**Work to complete:** Look through the records and copy each line with the string "score" in it.

**Task material:**

*-*-*

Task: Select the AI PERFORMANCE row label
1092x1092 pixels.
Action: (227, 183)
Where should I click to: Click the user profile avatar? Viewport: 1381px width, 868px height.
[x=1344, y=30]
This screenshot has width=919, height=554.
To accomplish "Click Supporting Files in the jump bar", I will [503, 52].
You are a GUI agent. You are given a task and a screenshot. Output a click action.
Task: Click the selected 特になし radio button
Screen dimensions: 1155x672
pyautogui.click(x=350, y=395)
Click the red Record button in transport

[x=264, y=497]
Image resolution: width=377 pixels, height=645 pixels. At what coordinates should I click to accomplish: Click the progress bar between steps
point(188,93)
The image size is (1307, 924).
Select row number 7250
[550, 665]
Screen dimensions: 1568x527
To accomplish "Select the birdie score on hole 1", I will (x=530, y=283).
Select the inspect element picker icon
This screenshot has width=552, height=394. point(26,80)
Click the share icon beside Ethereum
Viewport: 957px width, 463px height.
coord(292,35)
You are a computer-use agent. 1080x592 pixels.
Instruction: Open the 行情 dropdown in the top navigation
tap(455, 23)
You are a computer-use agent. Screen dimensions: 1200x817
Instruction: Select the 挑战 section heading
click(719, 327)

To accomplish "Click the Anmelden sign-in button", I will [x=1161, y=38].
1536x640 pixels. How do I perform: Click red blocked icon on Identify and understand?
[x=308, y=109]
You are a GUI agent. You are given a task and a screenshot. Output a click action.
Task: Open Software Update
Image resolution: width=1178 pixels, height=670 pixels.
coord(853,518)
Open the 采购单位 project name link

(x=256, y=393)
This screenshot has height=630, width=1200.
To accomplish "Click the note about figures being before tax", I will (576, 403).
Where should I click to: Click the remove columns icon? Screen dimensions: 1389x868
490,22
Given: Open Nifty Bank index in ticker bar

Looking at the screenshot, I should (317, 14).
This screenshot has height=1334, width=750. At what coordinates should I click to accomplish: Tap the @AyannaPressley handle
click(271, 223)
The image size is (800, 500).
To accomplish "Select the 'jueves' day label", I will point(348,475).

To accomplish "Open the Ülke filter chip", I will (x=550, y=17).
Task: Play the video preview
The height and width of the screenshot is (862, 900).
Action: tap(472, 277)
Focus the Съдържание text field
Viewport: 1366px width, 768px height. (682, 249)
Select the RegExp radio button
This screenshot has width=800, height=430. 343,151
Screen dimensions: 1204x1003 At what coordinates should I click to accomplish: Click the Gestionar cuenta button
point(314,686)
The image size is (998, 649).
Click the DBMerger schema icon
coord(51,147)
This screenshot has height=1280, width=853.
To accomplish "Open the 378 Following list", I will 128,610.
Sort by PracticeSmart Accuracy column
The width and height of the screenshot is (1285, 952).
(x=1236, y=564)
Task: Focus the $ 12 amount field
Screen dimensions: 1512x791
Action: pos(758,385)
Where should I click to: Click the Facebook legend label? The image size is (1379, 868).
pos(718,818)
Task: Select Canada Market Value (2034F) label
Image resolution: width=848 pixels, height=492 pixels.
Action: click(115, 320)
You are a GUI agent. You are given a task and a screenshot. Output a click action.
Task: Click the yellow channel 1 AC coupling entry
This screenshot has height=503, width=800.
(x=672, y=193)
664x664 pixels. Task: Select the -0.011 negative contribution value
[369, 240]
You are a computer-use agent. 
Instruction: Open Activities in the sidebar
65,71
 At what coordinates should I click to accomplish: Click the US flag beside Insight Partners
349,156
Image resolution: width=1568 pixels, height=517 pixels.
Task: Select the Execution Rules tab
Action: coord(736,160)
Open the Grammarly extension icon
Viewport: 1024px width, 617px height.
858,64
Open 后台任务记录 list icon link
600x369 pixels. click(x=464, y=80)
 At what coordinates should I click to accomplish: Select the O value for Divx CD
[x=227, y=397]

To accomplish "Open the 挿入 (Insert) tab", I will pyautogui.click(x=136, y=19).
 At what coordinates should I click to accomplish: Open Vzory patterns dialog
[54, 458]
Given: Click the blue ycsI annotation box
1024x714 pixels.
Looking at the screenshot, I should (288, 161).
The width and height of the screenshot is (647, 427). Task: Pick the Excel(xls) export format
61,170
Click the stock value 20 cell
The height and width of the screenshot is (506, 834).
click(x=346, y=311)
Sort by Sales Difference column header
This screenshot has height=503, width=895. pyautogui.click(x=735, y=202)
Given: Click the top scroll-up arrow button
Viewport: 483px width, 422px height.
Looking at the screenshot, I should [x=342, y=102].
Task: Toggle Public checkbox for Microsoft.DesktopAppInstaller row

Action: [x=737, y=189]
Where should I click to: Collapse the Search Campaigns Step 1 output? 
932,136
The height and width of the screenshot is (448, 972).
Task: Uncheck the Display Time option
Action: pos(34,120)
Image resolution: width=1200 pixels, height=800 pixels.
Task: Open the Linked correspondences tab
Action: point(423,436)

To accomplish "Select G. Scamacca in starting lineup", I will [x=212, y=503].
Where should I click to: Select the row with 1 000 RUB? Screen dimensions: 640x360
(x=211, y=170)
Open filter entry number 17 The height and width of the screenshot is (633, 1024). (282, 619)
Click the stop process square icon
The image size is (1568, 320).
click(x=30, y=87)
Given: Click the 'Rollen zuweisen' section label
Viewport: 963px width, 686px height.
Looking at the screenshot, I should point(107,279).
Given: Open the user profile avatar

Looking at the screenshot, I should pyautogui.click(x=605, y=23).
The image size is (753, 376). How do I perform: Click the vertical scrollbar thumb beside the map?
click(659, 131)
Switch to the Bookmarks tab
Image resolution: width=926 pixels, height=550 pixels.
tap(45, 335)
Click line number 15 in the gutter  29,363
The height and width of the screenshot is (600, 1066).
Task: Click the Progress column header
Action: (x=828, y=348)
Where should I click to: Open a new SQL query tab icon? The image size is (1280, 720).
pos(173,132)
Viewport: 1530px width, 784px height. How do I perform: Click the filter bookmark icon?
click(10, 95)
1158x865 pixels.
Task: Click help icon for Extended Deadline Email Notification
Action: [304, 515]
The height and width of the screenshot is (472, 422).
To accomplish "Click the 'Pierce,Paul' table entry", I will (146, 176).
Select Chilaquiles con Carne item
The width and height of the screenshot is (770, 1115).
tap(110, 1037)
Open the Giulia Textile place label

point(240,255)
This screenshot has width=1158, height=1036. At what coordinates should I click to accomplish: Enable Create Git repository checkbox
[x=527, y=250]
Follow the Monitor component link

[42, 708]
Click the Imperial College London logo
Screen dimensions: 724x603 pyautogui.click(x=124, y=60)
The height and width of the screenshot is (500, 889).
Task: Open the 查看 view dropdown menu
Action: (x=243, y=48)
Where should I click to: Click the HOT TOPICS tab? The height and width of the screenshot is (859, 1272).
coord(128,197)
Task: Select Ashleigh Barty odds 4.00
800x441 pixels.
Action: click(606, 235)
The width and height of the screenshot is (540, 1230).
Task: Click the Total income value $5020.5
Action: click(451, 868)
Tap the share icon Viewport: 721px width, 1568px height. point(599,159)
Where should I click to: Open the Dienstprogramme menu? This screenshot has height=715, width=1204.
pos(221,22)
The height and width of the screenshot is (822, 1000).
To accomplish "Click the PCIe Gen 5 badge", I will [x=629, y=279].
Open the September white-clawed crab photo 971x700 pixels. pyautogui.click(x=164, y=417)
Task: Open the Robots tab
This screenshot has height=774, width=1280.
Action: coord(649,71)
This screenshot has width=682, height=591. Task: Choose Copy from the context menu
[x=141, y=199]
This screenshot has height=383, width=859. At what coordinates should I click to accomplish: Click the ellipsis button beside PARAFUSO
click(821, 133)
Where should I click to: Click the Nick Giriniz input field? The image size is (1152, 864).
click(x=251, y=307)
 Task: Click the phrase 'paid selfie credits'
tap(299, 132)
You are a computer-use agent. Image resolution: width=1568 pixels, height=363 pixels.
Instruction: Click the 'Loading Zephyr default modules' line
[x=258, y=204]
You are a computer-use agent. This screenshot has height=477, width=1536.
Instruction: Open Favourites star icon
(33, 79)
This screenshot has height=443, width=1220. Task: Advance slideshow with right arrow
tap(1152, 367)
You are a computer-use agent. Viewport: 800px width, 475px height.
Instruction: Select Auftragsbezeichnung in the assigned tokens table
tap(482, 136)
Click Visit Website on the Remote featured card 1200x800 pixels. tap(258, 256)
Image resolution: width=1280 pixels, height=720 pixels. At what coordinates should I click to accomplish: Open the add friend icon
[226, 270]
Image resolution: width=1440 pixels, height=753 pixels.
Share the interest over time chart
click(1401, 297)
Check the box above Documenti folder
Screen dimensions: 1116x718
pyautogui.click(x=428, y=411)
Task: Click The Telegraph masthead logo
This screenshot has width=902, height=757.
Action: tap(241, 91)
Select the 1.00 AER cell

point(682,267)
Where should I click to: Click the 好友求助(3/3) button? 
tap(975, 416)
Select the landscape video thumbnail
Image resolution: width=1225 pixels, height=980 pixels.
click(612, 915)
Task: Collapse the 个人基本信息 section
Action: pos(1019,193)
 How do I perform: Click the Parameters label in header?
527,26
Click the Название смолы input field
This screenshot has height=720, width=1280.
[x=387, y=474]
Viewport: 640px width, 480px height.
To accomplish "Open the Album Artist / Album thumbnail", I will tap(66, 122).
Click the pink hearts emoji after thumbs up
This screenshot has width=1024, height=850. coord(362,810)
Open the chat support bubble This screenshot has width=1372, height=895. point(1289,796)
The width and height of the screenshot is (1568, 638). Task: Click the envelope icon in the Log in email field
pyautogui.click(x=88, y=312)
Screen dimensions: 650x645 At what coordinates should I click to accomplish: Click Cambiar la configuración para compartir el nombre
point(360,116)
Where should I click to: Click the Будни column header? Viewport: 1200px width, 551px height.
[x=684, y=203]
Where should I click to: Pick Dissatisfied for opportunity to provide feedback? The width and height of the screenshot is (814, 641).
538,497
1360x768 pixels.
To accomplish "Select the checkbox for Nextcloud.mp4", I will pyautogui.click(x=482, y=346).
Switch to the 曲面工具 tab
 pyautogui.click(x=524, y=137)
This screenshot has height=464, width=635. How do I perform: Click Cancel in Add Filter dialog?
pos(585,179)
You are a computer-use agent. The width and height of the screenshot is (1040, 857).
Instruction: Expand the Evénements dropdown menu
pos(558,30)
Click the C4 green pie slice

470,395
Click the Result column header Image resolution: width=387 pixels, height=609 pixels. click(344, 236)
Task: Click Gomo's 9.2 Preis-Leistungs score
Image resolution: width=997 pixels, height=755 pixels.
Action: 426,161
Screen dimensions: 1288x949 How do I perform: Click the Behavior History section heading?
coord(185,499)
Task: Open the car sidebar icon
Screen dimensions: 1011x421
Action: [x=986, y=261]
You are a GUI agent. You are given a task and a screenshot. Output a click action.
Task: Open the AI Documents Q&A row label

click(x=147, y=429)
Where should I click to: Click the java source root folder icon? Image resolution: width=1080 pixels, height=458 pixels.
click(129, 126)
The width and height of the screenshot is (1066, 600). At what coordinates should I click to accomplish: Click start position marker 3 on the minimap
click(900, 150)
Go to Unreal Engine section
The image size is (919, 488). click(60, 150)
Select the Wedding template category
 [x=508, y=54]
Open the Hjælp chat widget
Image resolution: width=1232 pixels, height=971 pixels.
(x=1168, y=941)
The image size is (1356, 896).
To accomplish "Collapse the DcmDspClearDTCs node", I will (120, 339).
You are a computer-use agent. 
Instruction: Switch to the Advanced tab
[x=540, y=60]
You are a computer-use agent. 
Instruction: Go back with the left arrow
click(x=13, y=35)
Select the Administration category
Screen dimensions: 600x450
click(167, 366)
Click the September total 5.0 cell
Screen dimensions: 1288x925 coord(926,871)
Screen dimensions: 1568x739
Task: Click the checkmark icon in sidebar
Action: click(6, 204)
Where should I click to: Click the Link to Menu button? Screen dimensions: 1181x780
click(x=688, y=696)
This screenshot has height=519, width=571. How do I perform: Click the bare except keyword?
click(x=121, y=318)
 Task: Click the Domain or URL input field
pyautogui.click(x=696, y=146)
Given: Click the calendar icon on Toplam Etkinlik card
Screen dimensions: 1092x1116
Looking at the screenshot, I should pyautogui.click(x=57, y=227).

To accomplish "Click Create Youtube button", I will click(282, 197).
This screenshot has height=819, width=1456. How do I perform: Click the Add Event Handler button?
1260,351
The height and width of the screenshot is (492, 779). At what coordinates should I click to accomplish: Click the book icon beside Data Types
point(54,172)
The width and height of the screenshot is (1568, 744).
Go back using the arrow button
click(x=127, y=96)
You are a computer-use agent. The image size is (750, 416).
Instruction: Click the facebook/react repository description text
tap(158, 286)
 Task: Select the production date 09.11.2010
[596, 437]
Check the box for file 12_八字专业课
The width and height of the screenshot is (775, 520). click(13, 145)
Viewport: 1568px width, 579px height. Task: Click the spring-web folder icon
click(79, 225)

*-*-*

**Your solution:**
To accomplish "Select the birdie score on hole 1", I will (x=530, y=283).
Task: Click Gomo's 9.2 Preis-Leistungs score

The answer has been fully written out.